WeWork and the Wisdom of Public Markets

POLITICS & POLICY
A WeWork logo in San Francisco, Cali., September 30, 2019 (Kate Munsch/Reuters)

The spectacular fall of the office-space company shows the wisdom of public markets.

The year 2019 will be remembered for a lot of things in the world of markets: a robust performance for risky assets; a substantial rally in bonds; declining trade fears and an accommodative central bank. But perhaps the story receiving the most attention is that of the “failed unicorns” — the disastrous post-IPO results for a plethora of high-profile, brand-name companies that were thought to be the 2010s version of the “dotcoms.”

From Uber to Lyft to Slack to Peloton, the days of “hot IPOs” representing free money for their lucky buyers — let alone the pop-culture narrative — are seemingly dead and gone. Only a couple of IPOs saw any price appreciation at all in 2019 after their first public trade, and the highest-profile debuts were also the worst performing. And WeWork — the office-landlord brand popular for its shared-office-space model and broad appeal to short-term Millennial tenants — is the best example yet of capital markets behaving exactly how they ought to behave.

In short, the WeWork story showed the Hayekian notion of price discovery on full display. Capital markets did what they are supposed to do in a free-enterprise system: price risk and reward, and brilliantly. WeWork began raising funds in private markets a decade ago, initially with an implied market valuation below $100 million. Future rounds saw escalations in market value, and by the time the company had its Series G round in early 2019, private institutional investors at the Japanese firm SoftBank valued it at $47 billion. WeWork was bleeding cash at record levels, so its need to access public markets was not a mere case of rewarding early-stage investors.

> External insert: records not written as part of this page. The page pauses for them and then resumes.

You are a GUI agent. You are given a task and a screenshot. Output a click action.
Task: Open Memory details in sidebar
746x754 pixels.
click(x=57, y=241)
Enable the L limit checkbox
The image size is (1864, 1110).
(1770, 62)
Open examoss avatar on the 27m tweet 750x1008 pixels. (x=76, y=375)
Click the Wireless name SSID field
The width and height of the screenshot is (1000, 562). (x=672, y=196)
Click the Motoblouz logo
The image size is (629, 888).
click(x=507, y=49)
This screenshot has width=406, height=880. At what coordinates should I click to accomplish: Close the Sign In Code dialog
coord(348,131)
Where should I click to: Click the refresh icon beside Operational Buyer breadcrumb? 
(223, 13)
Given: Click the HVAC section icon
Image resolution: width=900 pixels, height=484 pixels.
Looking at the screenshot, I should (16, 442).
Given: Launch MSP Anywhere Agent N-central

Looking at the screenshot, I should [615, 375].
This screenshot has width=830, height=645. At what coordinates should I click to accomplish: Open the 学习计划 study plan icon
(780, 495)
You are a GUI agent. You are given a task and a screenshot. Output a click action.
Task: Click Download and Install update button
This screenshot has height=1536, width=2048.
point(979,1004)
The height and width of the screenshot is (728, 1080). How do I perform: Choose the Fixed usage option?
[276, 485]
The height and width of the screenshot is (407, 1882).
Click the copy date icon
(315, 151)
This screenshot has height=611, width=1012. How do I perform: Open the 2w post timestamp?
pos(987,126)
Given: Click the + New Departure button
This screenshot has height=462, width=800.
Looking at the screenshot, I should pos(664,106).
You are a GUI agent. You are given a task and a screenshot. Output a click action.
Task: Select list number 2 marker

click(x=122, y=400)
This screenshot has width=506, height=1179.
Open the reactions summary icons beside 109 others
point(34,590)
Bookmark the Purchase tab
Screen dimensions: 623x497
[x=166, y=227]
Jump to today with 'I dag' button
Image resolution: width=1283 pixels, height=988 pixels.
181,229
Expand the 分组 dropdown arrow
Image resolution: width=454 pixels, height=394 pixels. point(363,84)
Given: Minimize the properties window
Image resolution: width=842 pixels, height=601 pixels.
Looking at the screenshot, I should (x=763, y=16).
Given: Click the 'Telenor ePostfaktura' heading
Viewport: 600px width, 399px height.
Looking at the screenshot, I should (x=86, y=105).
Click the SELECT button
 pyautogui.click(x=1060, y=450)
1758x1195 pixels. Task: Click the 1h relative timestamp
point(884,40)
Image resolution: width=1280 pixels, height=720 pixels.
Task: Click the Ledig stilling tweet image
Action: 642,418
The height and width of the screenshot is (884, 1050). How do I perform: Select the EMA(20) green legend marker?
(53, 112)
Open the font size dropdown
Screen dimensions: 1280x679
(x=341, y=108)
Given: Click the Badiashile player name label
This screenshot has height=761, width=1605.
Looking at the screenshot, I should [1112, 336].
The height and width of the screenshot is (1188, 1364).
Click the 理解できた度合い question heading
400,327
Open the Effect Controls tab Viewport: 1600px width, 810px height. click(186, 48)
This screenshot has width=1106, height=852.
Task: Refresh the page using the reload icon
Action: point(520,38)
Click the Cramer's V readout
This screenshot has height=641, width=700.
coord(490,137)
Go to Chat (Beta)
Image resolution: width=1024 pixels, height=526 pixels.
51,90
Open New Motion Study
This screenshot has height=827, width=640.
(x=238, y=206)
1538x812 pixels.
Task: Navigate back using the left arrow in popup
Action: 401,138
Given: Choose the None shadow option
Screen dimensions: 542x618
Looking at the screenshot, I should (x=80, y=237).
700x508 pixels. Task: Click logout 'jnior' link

When troubling information emerged before the IPO — first about its problematic governance structure (according to which its charismatic founder, Adam Neumann, had 20 times the voting rights of other investors), next about rampant self-dealing, nepotistic hires, and gratuitous perks and travel and parties — it seemed the public was at risk of being sold an overpriced hot potato.

What kept that from happening was, well, the public. The smartest and best investment banks in the world were unable to generate public appetite for WeWork — not just at the $60 billion market cap the company supposedly wanted, or at the $47 billion market cap at which they had already privately traded, but at any market cap. There simply was not going to be a public offering of this company once light shone on its governance structure, financial realities, and long-term business model. Yes, the company had cachet, and yes, it had a sexy story and brand. But the pricing of risk and reward ultimately worked, leaving the highly sophisticated and risk-tolerant institutional investors who had already invested in it holding all the risk — and keeping it from being transferred to a gullible public.

Some have pointed to the outlandish deal Neumann walked away with to exit the company as a sign of capitalism run amok. He reportedly received something around $2 billion to exit his position. That is a reasonable response; all indications are that Neumann was grossly incompetent and irresponsible, eventually culminating in the company’s liquidity squeeze and capital-markets rejection. But the important thing to understand is that it wasn’t ordinary mom-and-pop investors footing the bill, but SoftBank, J. P. Morgan, and other leading institutional investors who did so. Rational market actors kept this hot potato from being in the hands of those who were less capable of withstanding such a loss.

What explains the difference between the 1990s dotcom hysteria and today’s more skeptical atmosphere? The public appetite for money-losing companies with no real path to profitability is apparently not what it used to be. Some of the carnage over the years may have done what it is supposed to do: teach lessons. And many companies are no longer desperate for the “sucker capital” of the American public, as private equity has provided both growth capital and liquidity for founders, allowing companies to deal with the accountability of public markets at a later stage in their development.

This change in timeline has altered everything, in both good and bad ways. Amazon had a $400 million market capitalization when it first decided to go public. Uber had an $82 billion market capitalization when it did. Active secondary markets in private companies have been remunerative for early-stage investors, and have given companies time to build before going public. The downside for retail investors is that by the time companies reach public markets, they are already established, have seen a sizable market-capitalization form, and offer less “juice” to the now late-stage public investors. Yet access to public capital has hardly become obsolete — and an eventual public-markets destination is still highly likely for most large and successful companies.

Because capital will continue to seek its best use, market losses will still exist in public markets until Kingdom Come. But they are not themselves evidence of the failure of the free-enterprise system. The loss of value for these companies was a time bomb that could have dumped tens of billions of dollars of losses onto the public, but it was averted with no government intervention and no screaming activists. Rational actors rejected a governance structure they didn’t like and refused to pay a certain price for a business model they felt did not command it.

It is entirely acceptable to hope that WeWork finds its way and that the private investors who are invested in its long-term success discover eventual rewards. But whatever happens, capitalism requires robust capital markets to freely and intelligently adjudicate risk and reward. In 2019, they did.

David L. Bahnsen is the managing partner of a wealth-management firm, a trustee of the National Review Institute, and author of the book, Crisis of Responsibility: Our Cultural Addiction to Blame and How You Can Cure It.